Card issuers fund the transaction immediately on the customer’s behalf and eventually collect the money from customers at the end of 30 days (or other credit period). In order to fund this, the issuers put their own funds or borrow funds/debt financing. This cost of debt is set off against the per cent of revenue they earn per transaction.

As interest rates rise, the debt cost increases and the profit share reduces to a sliver. Because of this, these spend management companies are constantly decreasing their cashback percentage and devaluing their card points.

Recent developments

In November 2021, Airbase announced 2.25% on charge cards and 1.75% cashback on prepaid cards. In the first half of 2022, it quietly reduced its cashback not once but twice. A month back, it slashed the credit limits of its customers to anywhere between 20-30% because of the deteriorating unit economics of the charge card business. It also requested customers to deposit money to ensure charges would not be declined, and they are able to continue using their Airbase-issued charge cards.

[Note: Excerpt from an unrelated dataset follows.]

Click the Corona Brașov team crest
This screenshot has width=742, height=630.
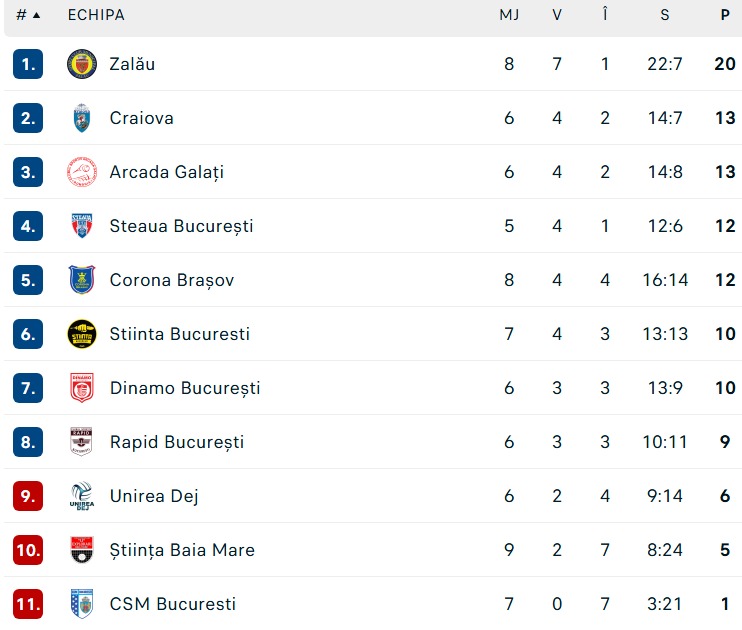[82, 280]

Immediately after the SVB crash, Brex also devalued cash and crypto redemptions by 40% and slashed reward points transfer rates by 40%. Thus, its customers will now get 0.6 cents instead of getting 1% point in value.

How much will the Fed raise rates in 2023?

With the crash of SVB and Signature Bank, the forecaster’s opinions are divided on whether the Fed will hit a pause on rising interest rates or continue doing so till they hit their inflation target. To sum it up, companies will now have to decide if paying by card continues to make sense for them or not based on what the Fed decides.